BEGIN SUPPLIED MATERIAL

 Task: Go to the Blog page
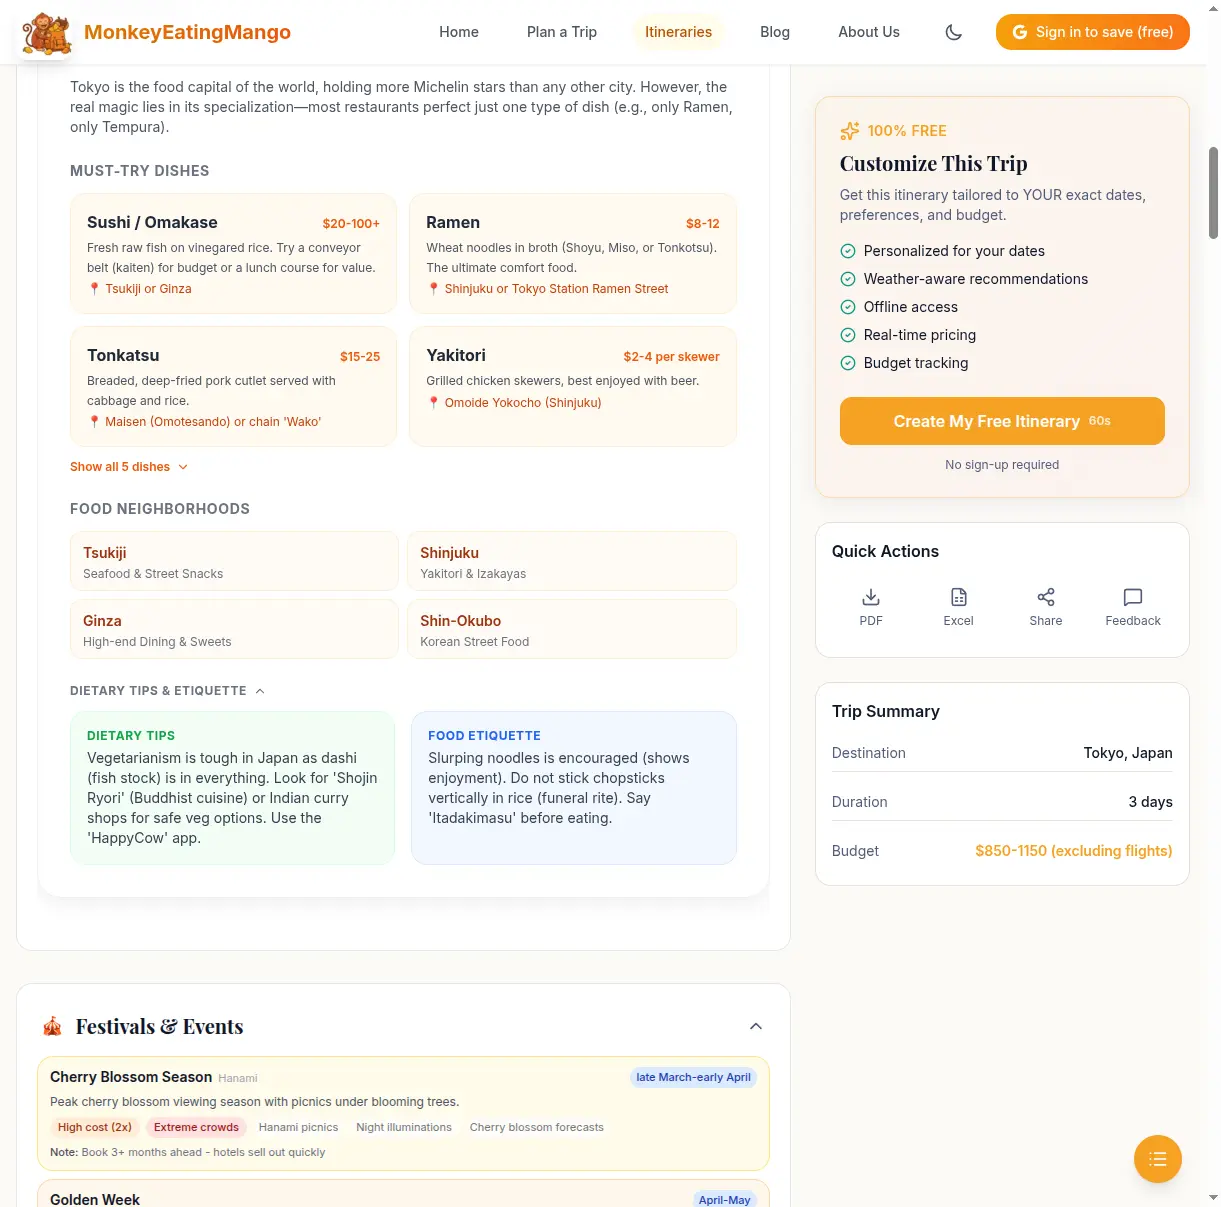tap(775, 32)
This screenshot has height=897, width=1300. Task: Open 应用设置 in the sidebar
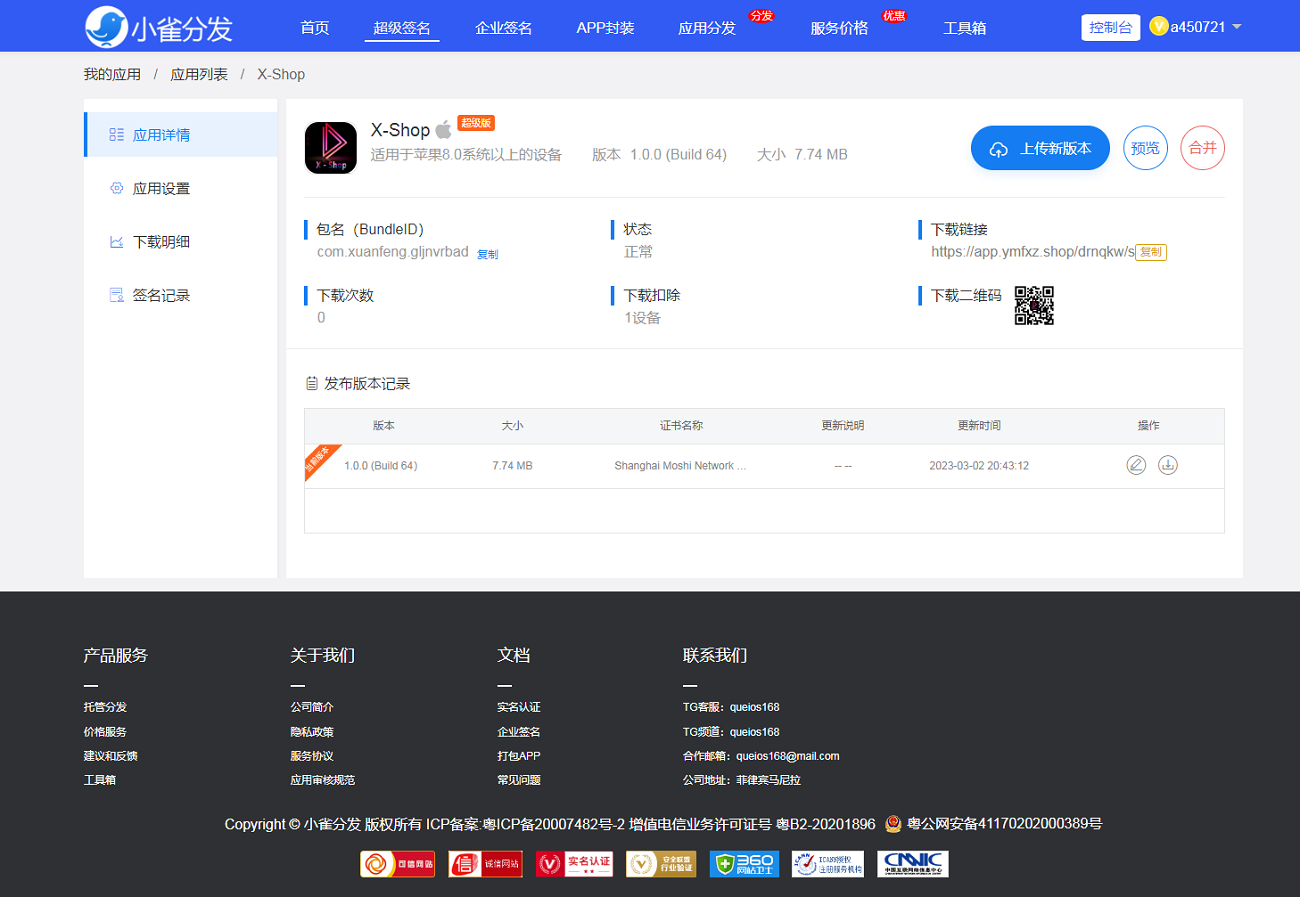point(161,188)
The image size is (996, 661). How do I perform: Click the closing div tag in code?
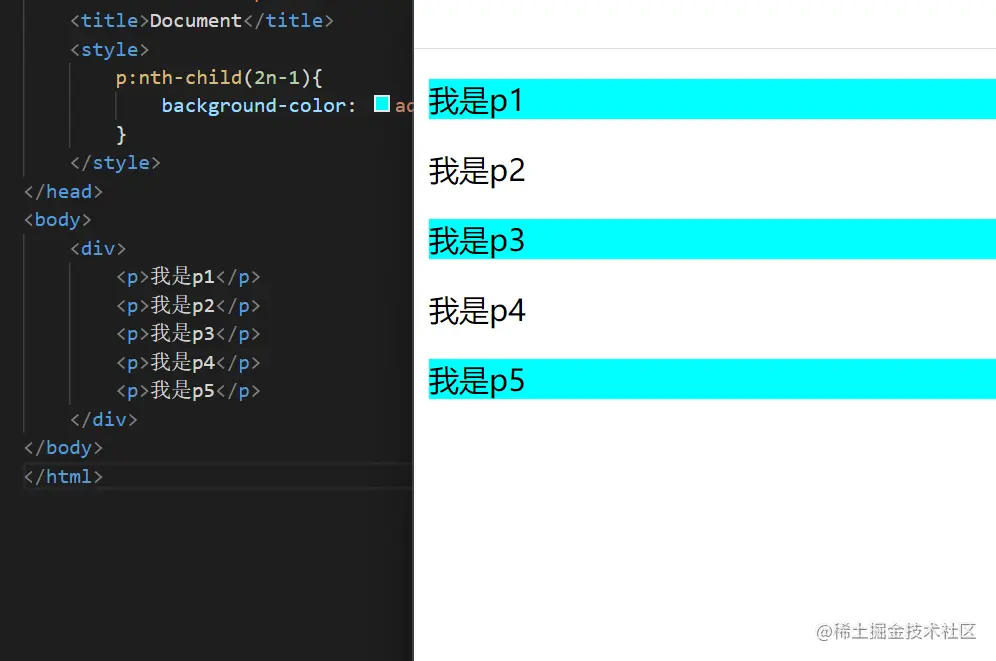[103, 419]
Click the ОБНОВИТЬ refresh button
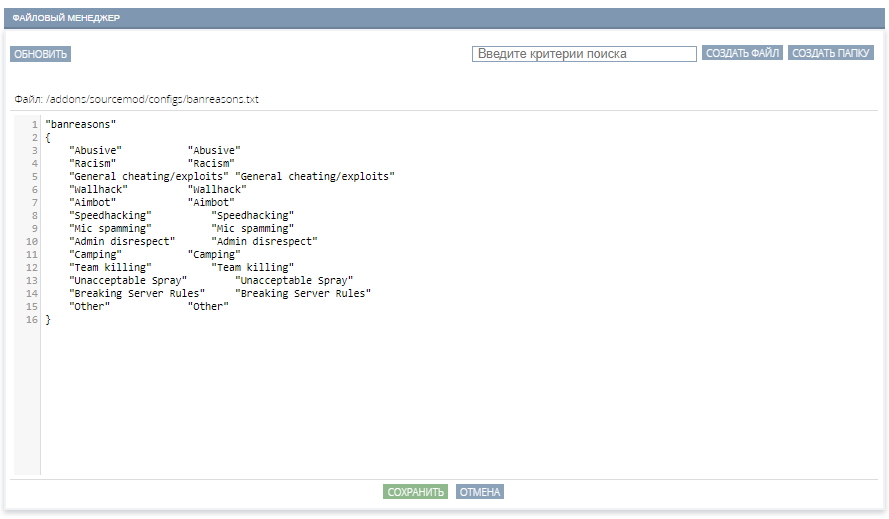 (40, 54)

END SUPPLIED MATERIAL

▶ TO DO:
Starting at the line with "This screenshot has", output each line through the final one of the listing above, and nothing else. Pictures are to be left out.

▶ COMPLETED TASK:
This screenshot has height=897, width=1300. Task: Open 应用设置 in the sidebar
point(161,188)
The image size is (996, 661). How do I perform: Click the closing div tag in code?
[103, 419]
Click the ОБНОВИТЬ refresh button
 (40, 54)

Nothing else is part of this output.